Ferdinand gave his testimony to the independent panel at the hearing at Wembley Stadium, with Terry in attendance to hear the evidence against him..
Ferdinand was at Wembley all morning, leaving just before midday, while Terry remained at the hearing until mid-afternoon. Terry is expected back on Tuesday and the case could last most of the week.
Terry announced his international retirement on Sunday night on the eve of the hearing and England manager Roy Hodgson said in a statement: "I'd like to thank John Terry for his commitment to the England team since I became manager. I am of course disappointed to lose a player of John's international experience and exceptional ability."
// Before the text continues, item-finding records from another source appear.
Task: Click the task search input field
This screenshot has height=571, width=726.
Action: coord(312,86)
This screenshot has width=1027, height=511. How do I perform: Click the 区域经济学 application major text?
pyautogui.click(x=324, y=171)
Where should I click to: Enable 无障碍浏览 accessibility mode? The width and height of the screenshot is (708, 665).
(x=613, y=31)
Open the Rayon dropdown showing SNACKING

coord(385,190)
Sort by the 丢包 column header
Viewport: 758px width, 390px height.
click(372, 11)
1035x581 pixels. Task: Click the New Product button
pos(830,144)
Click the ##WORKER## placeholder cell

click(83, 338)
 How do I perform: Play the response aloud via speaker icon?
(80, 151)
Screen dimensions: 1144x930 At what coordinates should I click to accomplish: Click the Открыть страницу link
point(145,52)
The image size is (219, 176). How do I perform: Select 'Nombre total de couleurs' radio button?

Terry effectively accused the FA of forcing his hand, claiming that it was "untenable" for him to play for England any more when the association were pursuing charges against him despite him being cleared in court of a racially-aggravated public order offence over the same incident last October.
FA general secretary Alex Horne denied this, however, telling Sky Sports News: "I don't see how we've made it untenable - they're two very separate processes. It's something that happened in a match between QPR and Chelsea - it shouldn't be taking a year to resolve but we feel we're reaching a conclusion on that."
A similar hearing involving Liverpool's Luis Suarez took four days and led to the Liverpool striker being banned for eight matches. Terry could face a similarly lengthy ban if found guilty by the FA of using racist language during Chelsea's Barclays Premier League defeat at QPR on October 23 last year - a charge he categorically denies.
The 31-year-old was found not guilty in court in July, with the prosecution unable to prove he had called Ferdinand a "f****** black c***" as an insult. Terry admitted using the words, but insisted he had only been repeating words he thought Ferdinand had accused him of saying.
The FA also thanked Terry for his England service. A statement said: "Following his announcement that he is retiring from the England team, The FA would like to thank John Terry for all of his efforts with the national team over the past decade. During his 78 appearances John has always given his full commitment to the team."
Meanwhile, Newcastle manager Alan Pardew believes Terry's loss will be a huge blow to England. He said: "I just know for the manager of England, it's a blow because he is a great player and the pool isn't great for English players at the moment and the team. That's the tough end for us, but that is a personal decision John has made."